Bei den Anträgen für Liams Mitnahme habe sie sehr viel Unterstützung vom Verein Athleten Deutschland bekommen, erzählt Müller im Dlf-Gespräch. Es gehe international nur um eine Handvoll stillende Mütter, die ihre Kinder mitnehmen möchten. Aber dennoch gebe es den Bedarf und das Problem sei, dass die Kinder aufgrund ihres Alters nicht akkreditiert werden könnten: "Und ohne Akkreditierung gibt es im Moment für Japan auch kein Visum." Für ihren Sohn Liam gebe es jetzt aber eine spezielle Akkreditierung und damit auch ein Visum. Außerdem darf der Vater ihres Kindes mitkommen, um es während ihres Wettbewerbs zu betreuen.
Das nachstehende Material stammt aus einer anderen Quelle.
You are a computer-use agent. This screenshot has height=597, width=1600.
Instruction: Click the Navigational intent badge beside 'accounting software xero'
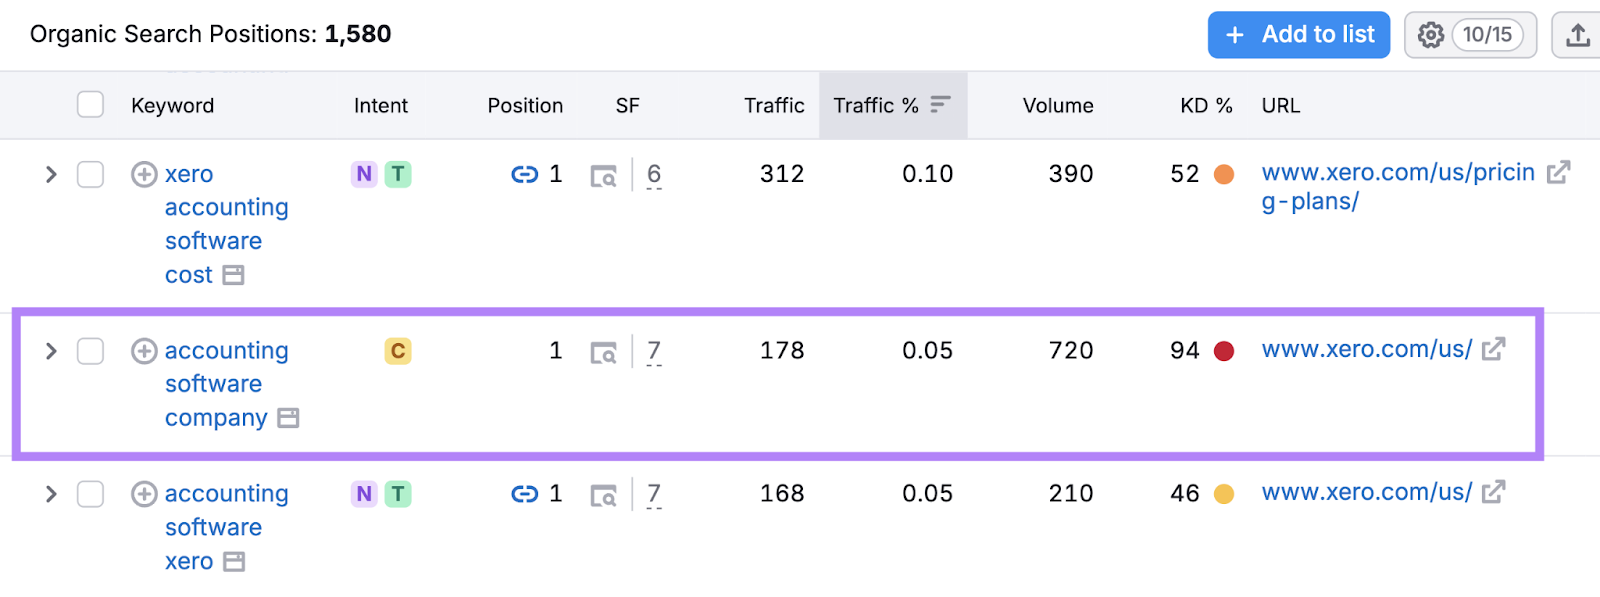(x=363, y=493)
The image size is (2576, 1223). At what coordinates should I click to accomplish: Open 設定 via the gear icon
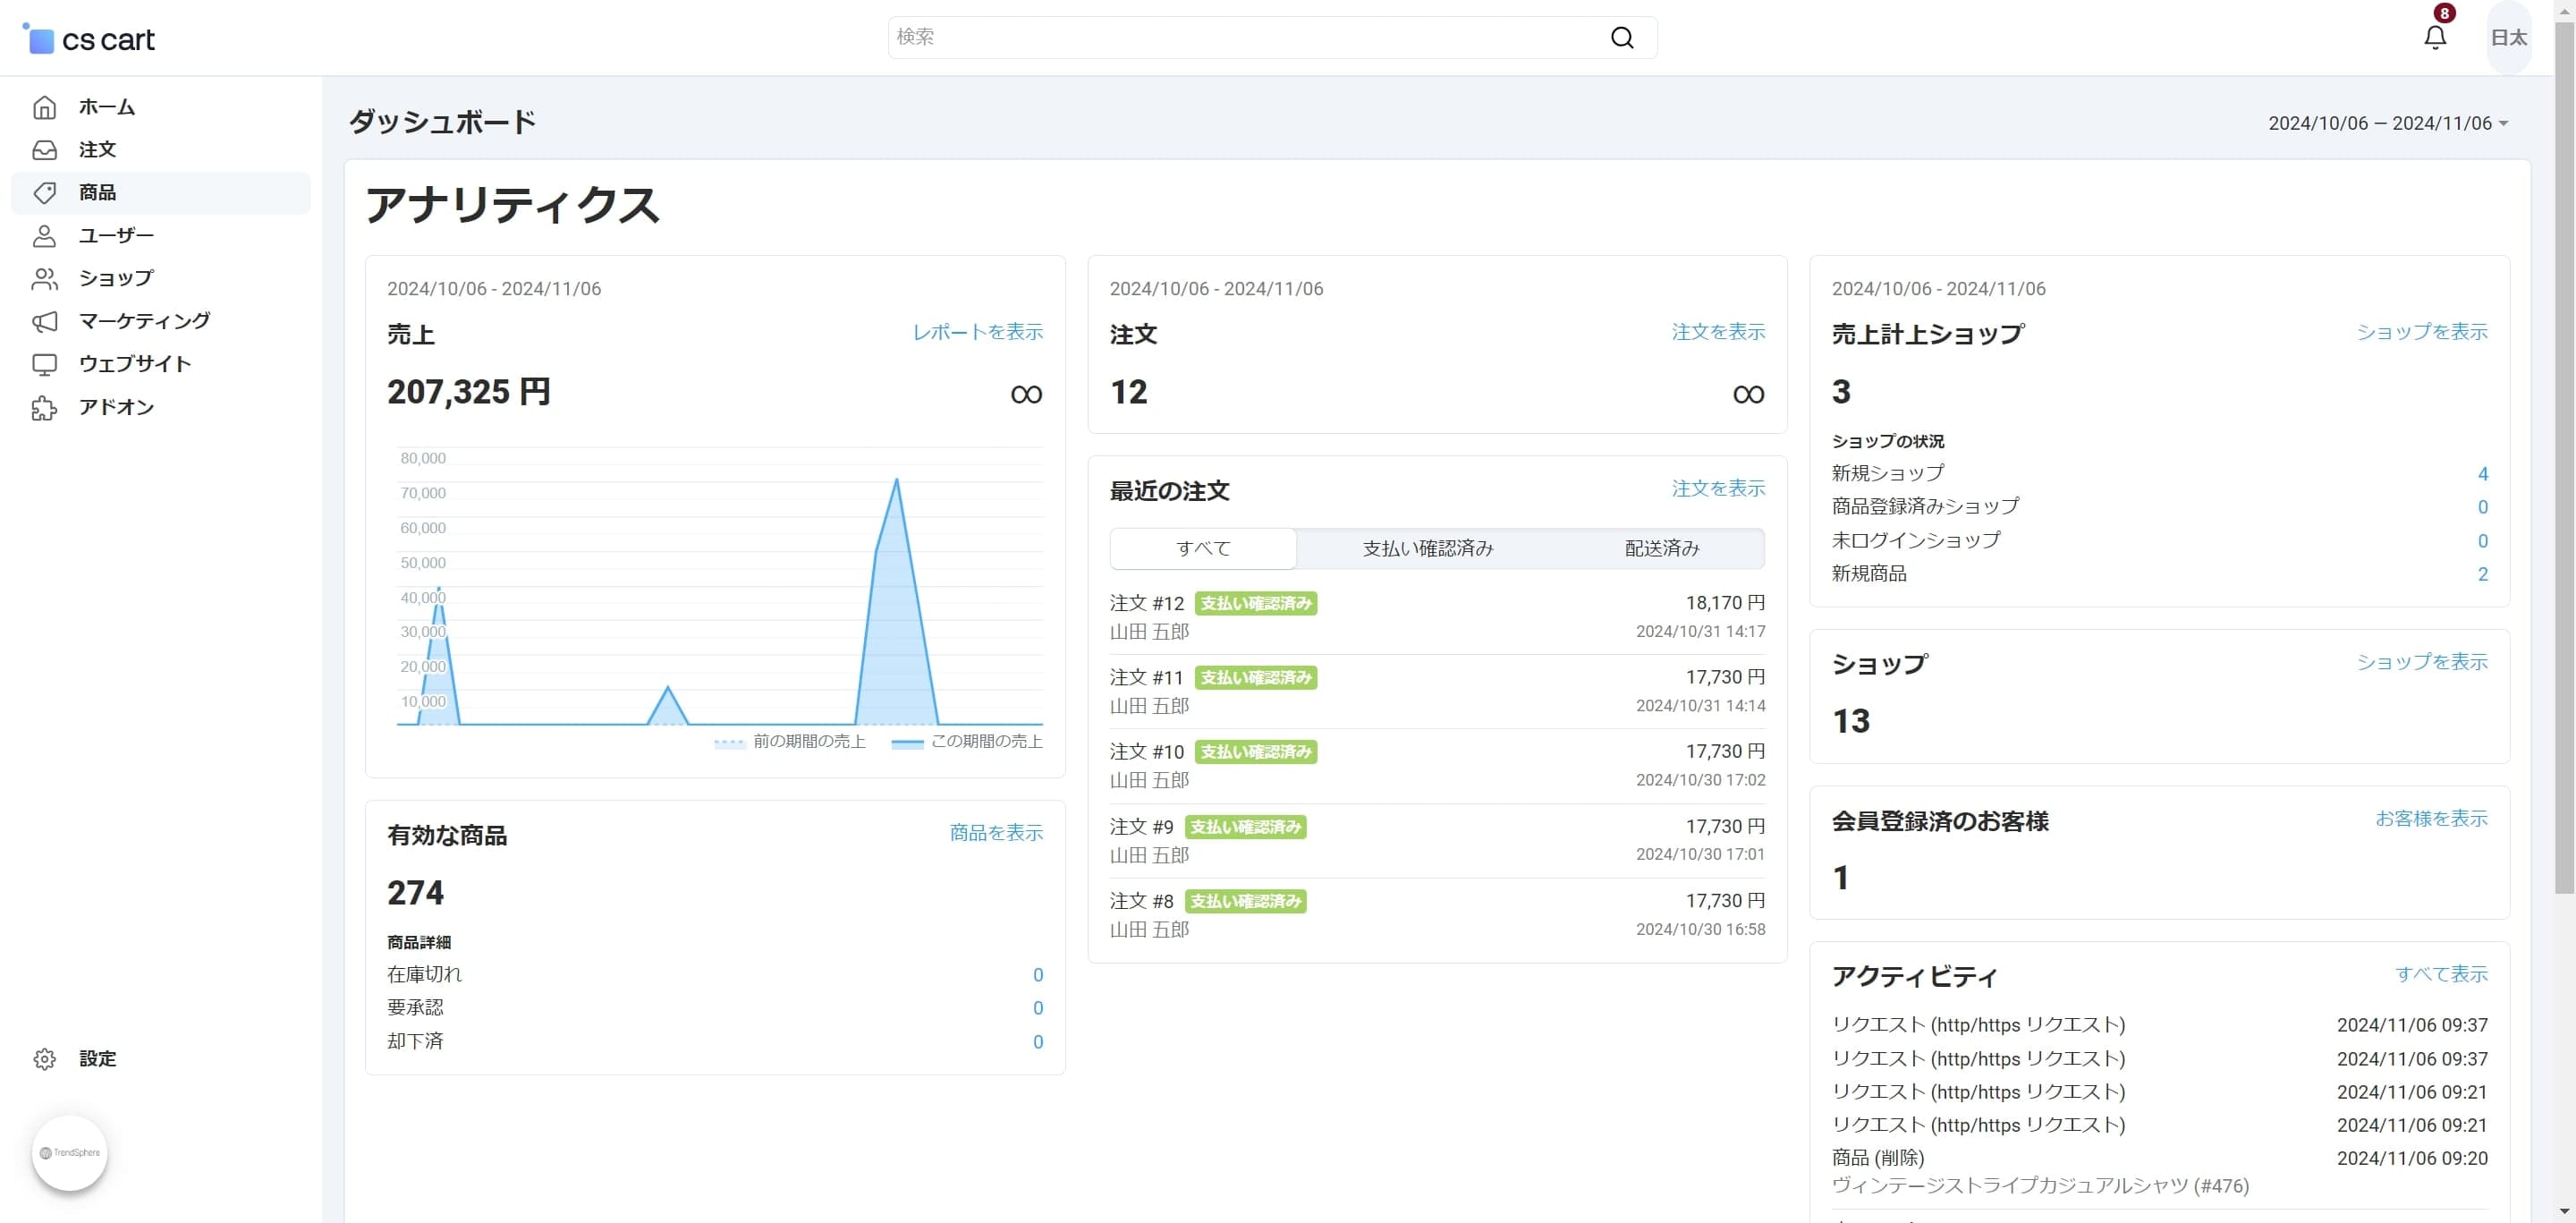[x=44, y=1059]
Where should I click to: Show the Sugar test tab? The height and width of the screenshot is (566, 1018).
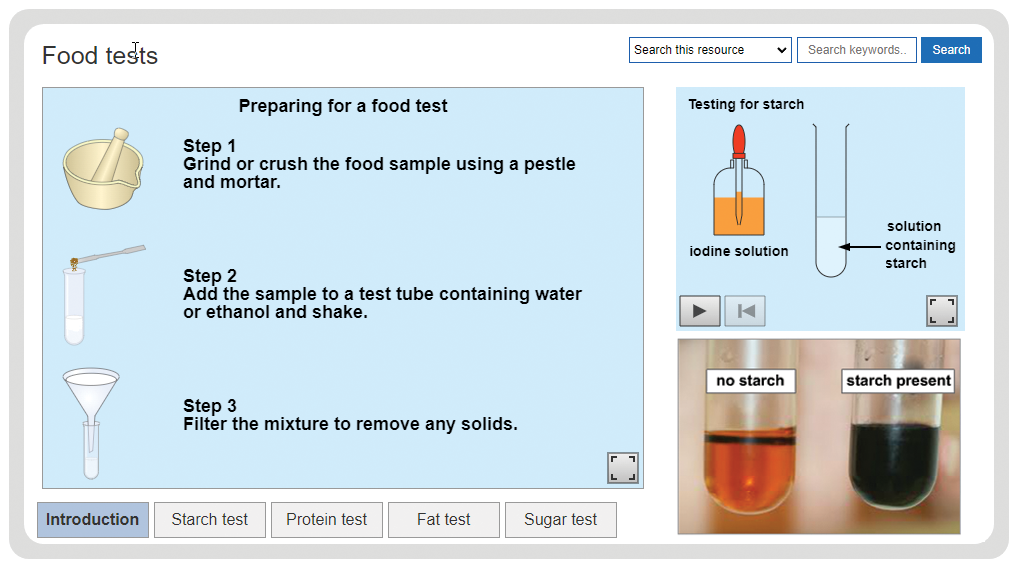[x=560, y=520]
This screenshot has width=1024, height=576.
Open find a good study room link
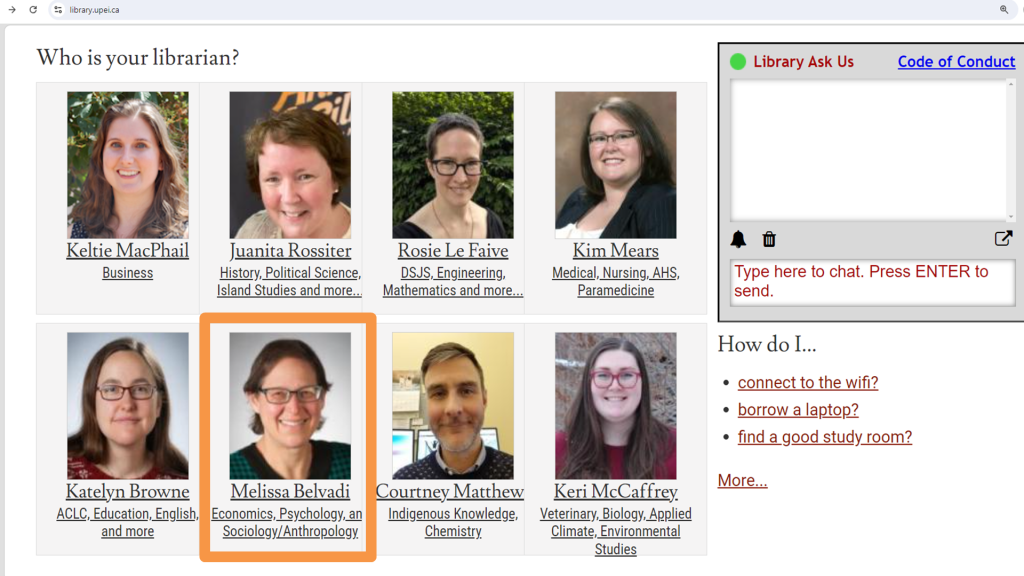tap(825, 437)
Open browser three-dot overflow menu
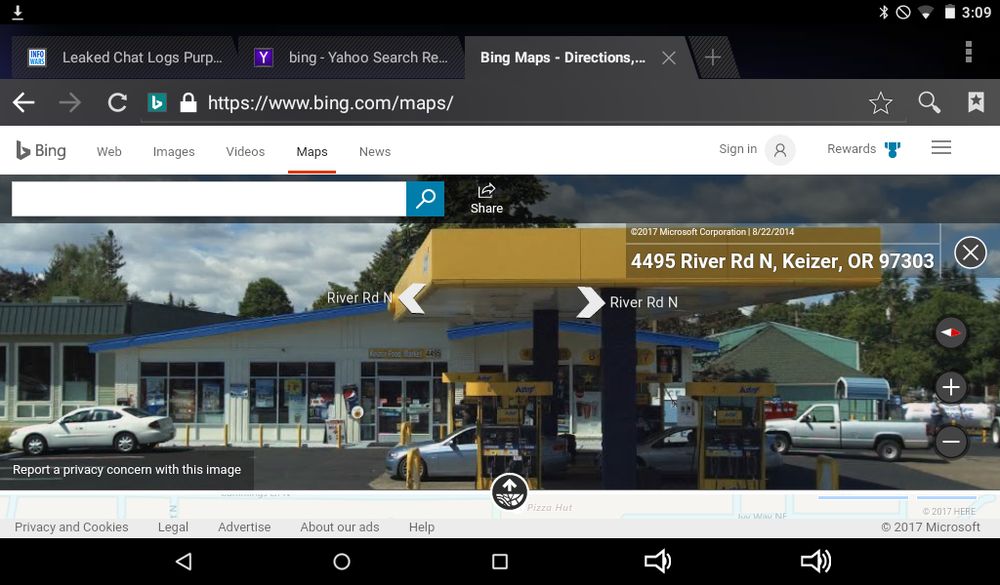1000x585 pixels. pyautogui.click(x=968, y=53)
Forderung nach besserer finanzieller Unterstützung für Mütter
Müller sieht für Schwangere und junge Mütter im Leistungssport noch ein anderes Problem: Finanziell werde es schwierig. In ihrem Fall seien zwar ihre Sponsoren an Bord geblieben, aber sie sei aus allen Sportförderungen herausgefallen, so die Kanutin. Sie habe dadurch, dass sie ihr Kind stille und deshalb in alle Trainingslager mitnehme, einen "wahnsinnigen finanziellen Mehraufwand". Das habe sie vollständig mit Sponsorengeldern abdecken müssen.
In Zukunft müssten Schwangere abgesichert sein, findet die Kanutin. Müller fordert: "Dass es im Kopf gar nicht mehr diese Angst und diese Unsicherheit geben darf: Kann ich weitermachen? Kann ich meine Familie danach noch ernähren? Kann ich meinen Sport weiter finanzieren?" Ein weiterer Punkt sei der Umgang mit dem Kind, sobald es auf der Welt ist: Die Frage, ob man es mit ins Trainingslager nehmen dürfe, sei abhängig von den jeweiligen Trainern. Es müsse aber eine feste Regel geben, findet Müller. Sie hoffe insgesamt, dass ihre Geschichte dazu beitrage, dass es für zukünftige Mütter im Leistungssport einfacher wird.